Casi tres décadas han pasado ya de la publicación del álbum que, junto a “Among the Living”, está en mi top personal y en el de mucha gente de la discografía de los neoyorquinos . Además fue el último trabajo de la formación más clásica antes de que Joey Belladonna abandonara (o le echaran de) el barco y optaran por nuevos sonidos e influencias en el posterior “Sound of White Noise” ya con John Bush a la voz. No es casual que se publicara en los 90 y marcara ese punto de inflexión que dejaba atrás una irrepetible década para la historia del Heavy Metal en general.
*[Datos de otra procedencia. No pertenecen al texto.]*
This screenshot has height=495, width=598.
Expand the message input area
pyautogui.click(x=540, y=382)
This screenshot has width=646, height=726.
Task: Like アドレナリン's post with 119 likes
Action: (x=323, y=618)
El segundero aceleraba el ritmo para dejar paso a una tormenta eléctrica que se desataba al compás de “Time”. Un corte machacón, pesado, denso, puro ANTHRAX, con la batería de Charlie Benante retumbando a través del altavoz con la infinita complicidad de su escudero Frank Bello al bajo. Una de mis parejas favoritas a la sección rítmica de ayer, hoy y siempre. No es un tema fácil pero es imposible no soltarse la melena (el que la tenga) y entregarse al headbanging más primario en su poderoso estribillo o su glorioso a la par que breve solo de guitarra.

¿Alguna banda de Thrash Metal sería capaz de componer una canción como “Blood”? Sólo ellos. La contundencia del Metal, el groove del Rap, riffs que solo pueden salir de la imaginación de un talento tan suyo y tan personal como el que tiene Scott Ian y con el propio Bello rapeando como si de PUBLIC ENEMY se tratara. Nunca se han dejado llevar por las ataduras del género al que pertenecían y ahí reside parte del gran encanto que siempre han tenido.

En esto que llegamos a uno de los grandes éxitos de los americanos con “Keep It in the Family”, todo un ejemplo de cómo una guitarra eléctrica puede cortar como una afilada cuchilla de afeitar (¡Gracias otra vez Ian!) y como son capaces de ejecutar una base rítmica que juega con virtuosismo y vistosidad entre la aceleración y la desaceleración, algo que está al alcance de muy pocos y que el quinteto convirtió en marca registrada. ¡Qué cañonazo!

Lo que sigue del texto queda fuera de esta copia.